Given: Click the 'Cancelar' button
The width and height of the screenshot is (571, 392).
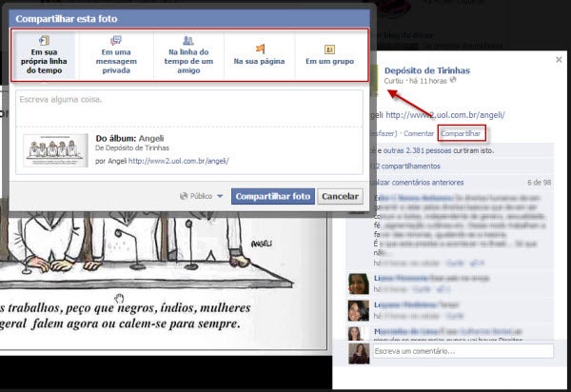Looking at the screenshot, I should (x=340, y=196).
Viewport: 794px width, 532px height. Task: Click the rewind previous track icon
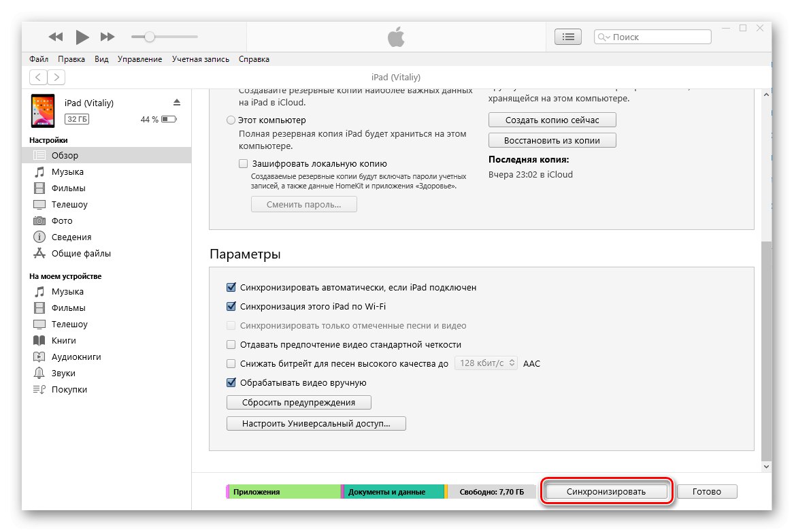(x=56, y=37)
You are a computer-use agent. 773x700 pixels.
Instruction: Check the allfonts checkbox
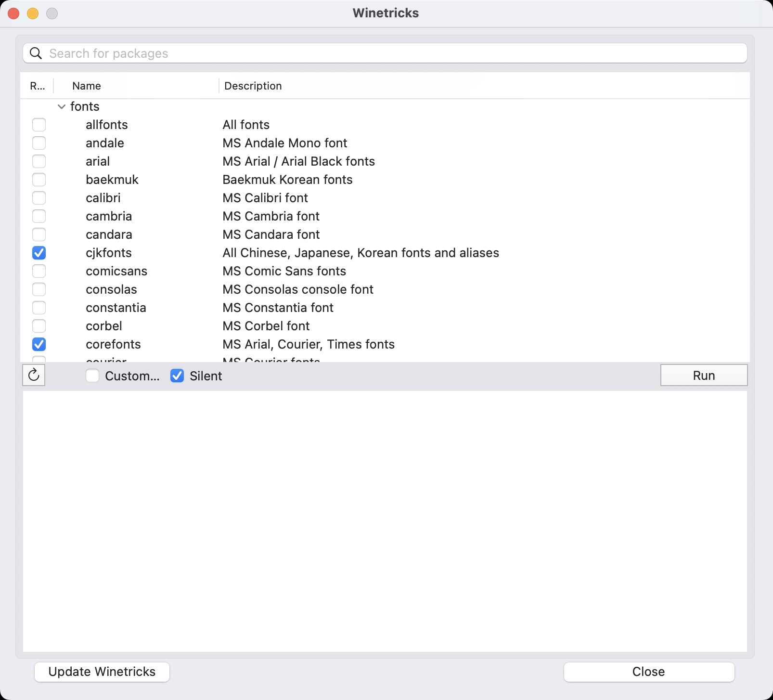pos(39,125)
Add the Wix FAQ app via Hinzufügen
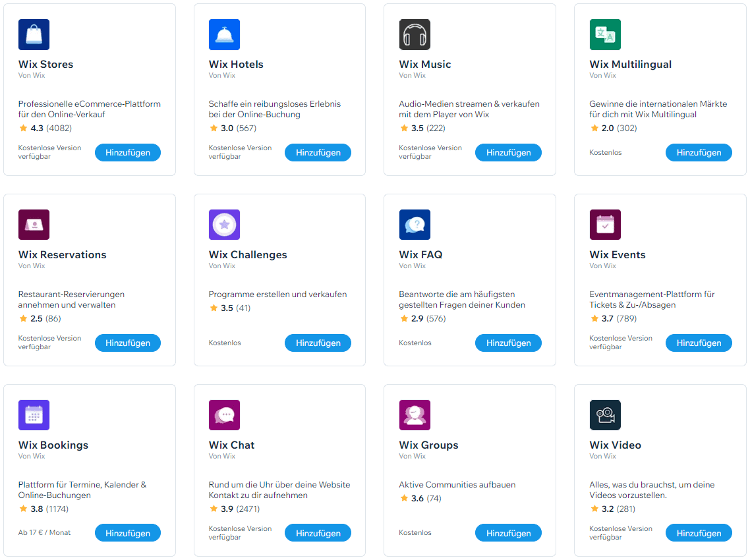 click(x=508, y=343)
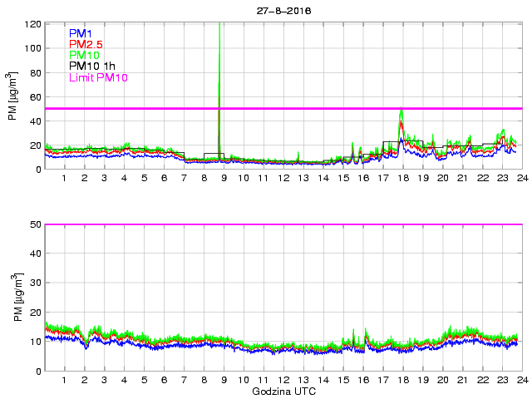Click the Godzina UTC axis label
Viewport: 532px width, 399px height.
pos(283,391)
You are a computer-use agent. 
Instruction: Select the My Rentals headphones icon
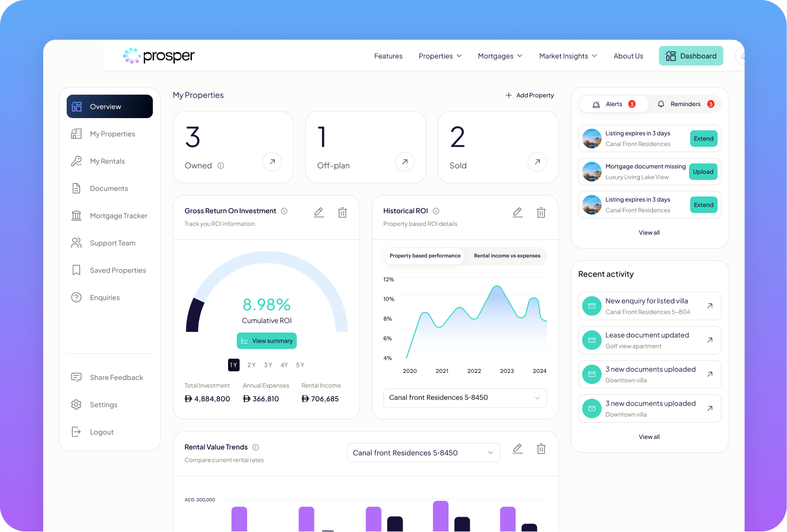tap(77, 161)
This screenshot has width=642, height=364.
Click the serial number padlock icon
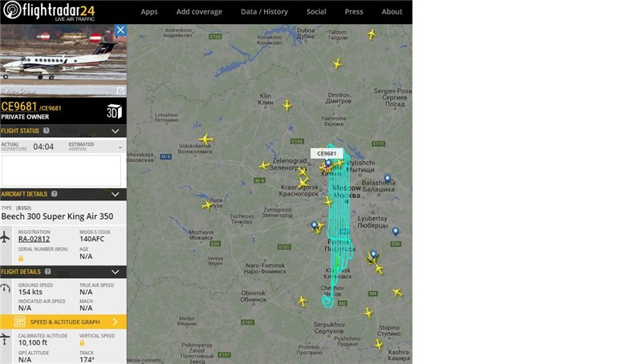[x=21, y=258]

|---|

AIM OF THE EXERCISE: Tally, in the data above, the lines where the word "agent" occurs, and give the figure alone.

RESPONSE FOR THIS EXERCISE: 2